While the session focused particularly on strategies to use after an evaluation report has been produced, it is important to address use before and during an evaluation.

In last week’s blog I discussed 3 strategies:

  1. Identify intended users and uses early on
  2. Anticipate barriers to use
  3. Identify key processes and times when findings are needed - and consider a series of analysis and reporting cycles

Here are 4 more strategies to consider using and building into organisational processes:

4. Choose appropriate reporting formats and ensure accessibility

There are many exciting new methods for reporting the findings from evaluations.  Making the right choices can increase the likelihood that they will know about the findings and understand what they mean and why they are important.

It’s likely that a variety of different knowledge products and reporting processes will be needed throughout the evaluation period and after its formal completion.

For example, evaluation managers who are using an evaluation for symbolic purposes might want a large report with substantial technical appendices to demonstrate its credibility. A brief, plain-language summary of findings might be appropriate to support discussion with non-technical stakeholders, including community members about the implications of findings for changes to processes and policies or resource allocation. 
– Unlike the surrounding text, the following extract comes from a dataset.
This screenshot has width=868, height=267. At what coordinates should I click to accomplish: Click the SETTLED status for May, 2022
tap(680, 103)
At our session at the AEA conference, Nick Petten suggested  some innovative ways of reporting results, including:

  • developing an interactive webpage on the evaluation client’s webpage with evaluation results with passive, ongoing data collection to substantiate results
  • a public exhibition of the results for the community such as a permanent or semi-permanent, mural in a public space

Some other options discussed included:

  • producing a  video for reporting back to the community
  • doing joint conference presentations that involve the evaluator, the evaluation commissioner and ideally other stakeholders (such as community members, or program staff).

Read more

The BetterEvaluation site has information about a wide range of reporting formats and strategies to improve accessibility, including accommodating literacy and disability requirements.  [We’re in the process of expanding these – please share suggestions on how we can improve them]

Check out the new book by Kylie Hutchinson on Innovative Evaluation Reporting which includes even more options, including Graphic Recording, Slidedocs, and Podcasts.  You can read some pages for free through Amazon.
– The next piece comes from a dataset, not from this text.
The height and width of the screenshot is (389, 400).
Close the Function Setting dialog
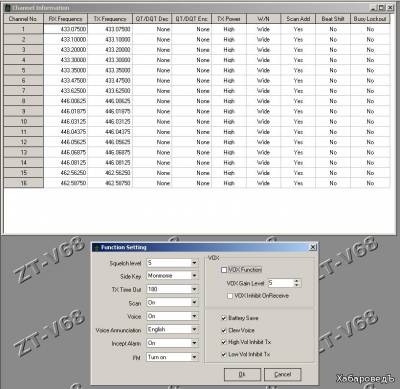313,247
5. Actively and visibly follow up what happens after the evaluation

There are a number of strategies that can be embedded in organisational processes to ensure that the process of doing an evaluation (or having a evaluation done) does not end with reporting findings.  Some of these include:

  • Developing a management response to the findings, which can then be included in an evaluation report
  • Tracking responses to  recommendations including whether or not (and how) they have been implemented if accepted

At our AEA session, Stephen Axelrod suggested that evaluation could learn from the new field of implementation science, which looks at how findings from research can be applied in practice. This includes identifying the changes needed to existing practices on the basis of new information and what is needed to produce and maintain these changes.  It can include doing developmental formative evaluation on effectiveness trials to identify and overcome barriers to adoption of evidence based practices.

These activities are not necessarily undertaken by an evaluator or an evaluation team.  Instead there might be a transition process from an external evaluation that produces findings to internal processes that support change.

Read more

For more information on implementation science, this free access BMJ article (authored by Mark  Bauer, Laura Damschroder, Hildi Hagedorn, Jeffrey Smith and Amy Kilbourne) provides a useful overview.  There are also links to methods that are useful for this in the Support Use task in the Rainbow Framework.

6. Ensure there are adequate resources to support follow up activities and the development of additional knowledge products

One of the liveliest discussions at the AEA conference session was about how feasible or reasonable it was for evaluators to undertake additional work after acceptance of the last deliverable, such as producing additional reports or engaging in other processes. 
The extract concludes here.